Jacobs: "I think people feel a little bit like they have to defend the arts and humanities."
Lea Jacobs is a familiar face to film lovers on the UW campus. A communication arts professor, she's also afounding director of the UW Cinematheque, the campus organization that screens noteworthy films for free nearly every week, including silent films and 16mm and 35mm prints. Now she's adding another title to her resume: associate dean for the arts and humanities in the UW Graduate School, the role new School of Music director Susan C. Cook recently vacated.
Over the past 20 years, Jacobs has focused her career on the history of film, in particular silent cinema and the American studio system. She received the Graduate School's Kellett Mid-Career Award in 2009, and she teaches classes on contemporary animation as well as cinema's past.
One challenge she'll face in her new role is a decline in National Endowment for the Humanities funding. But this will not be her first time addressing funding shortfalls. As a member of the Graduate School Research Committee, she recruited researchers and helped allocate funds to projects such as an interdisciplinary grant the graduate school is currently working on.
Jacobs says arts and humanities programs shouldn't need to beg for funding since they are a vital part of all students' educational experience and benefit the community.

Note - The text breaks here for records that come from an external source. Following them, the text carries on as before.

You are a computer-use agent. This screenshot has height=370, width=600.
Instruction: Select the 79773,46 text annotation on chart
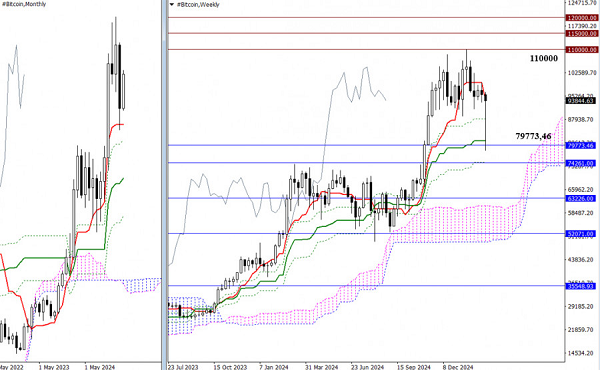coord(533,136)
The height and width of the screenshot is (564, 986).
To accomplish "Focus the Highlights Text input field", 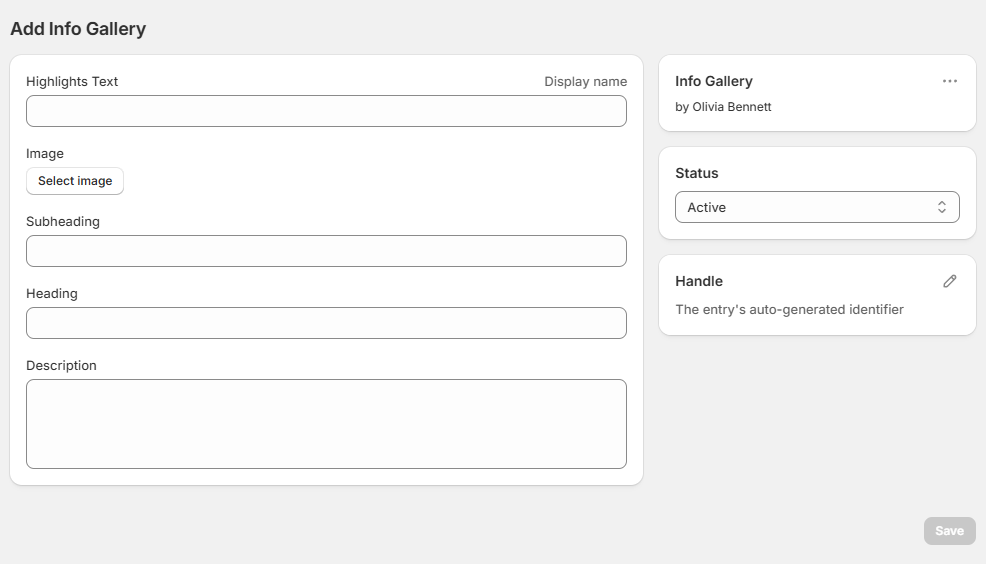I will pyautogui.click(x=326, y=111).

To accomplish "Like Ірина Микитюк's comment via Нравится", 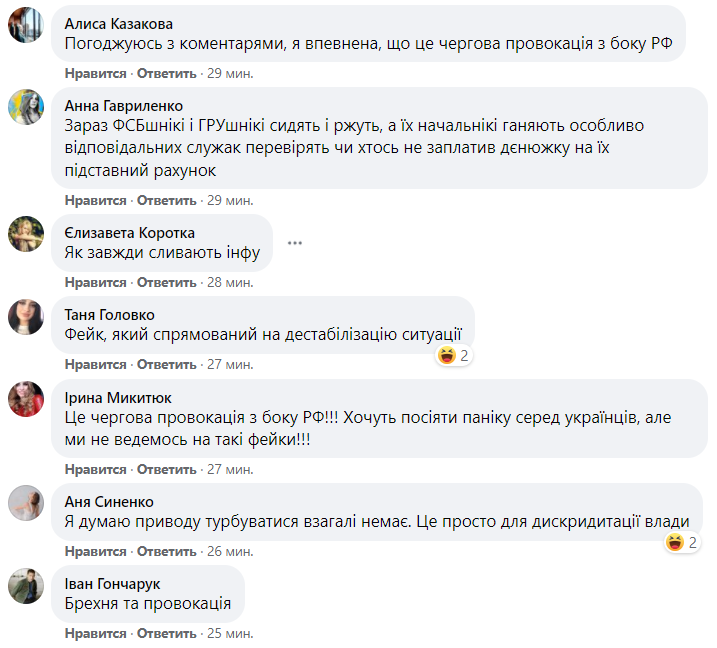I will [x=96, y=469].
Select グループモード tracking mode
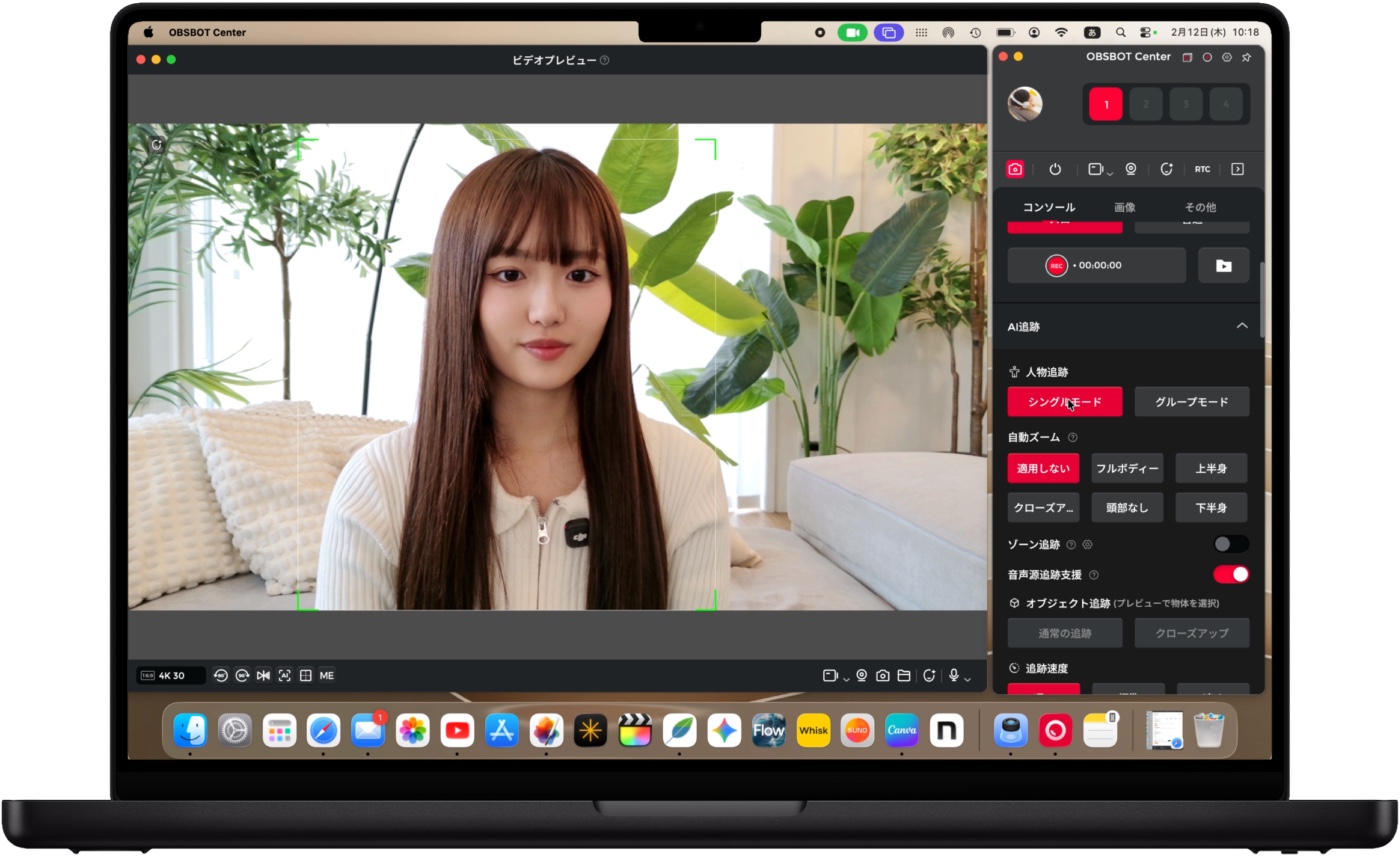 tap(1191, 402)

"I think people feel a little bit like they have to defend the arts and humanities," she says. "All these things that we do in the humanities are part of everyone's education, and the arts are part of everyone's education, so I kind of [wonder], 'Why should we have to defend them?' But we do right now, so I'm up for that."
Beyond the UW, Jacobs is perhaps best known for founding the Cinematheque with professor David Bordwell in 1997. In this role, she has partnered with the Chazen Museum of Art and the College of Letters and Science to bring Cinematheque programming to a broader set of viewers.
Cinematheque programming director Jim Healy says Jacobs' leadership skills are of particular importance as well.
"Lea has been the most effective arts leader and administrator I have ever worked with," he says. "I have met dozens of her students who admire her and are inspired by her."
But his highest praise might concern her film preferences.
"I was familiar with [her books on cinema] even before I came to the UW campus," he says. "Her tastes are excellent."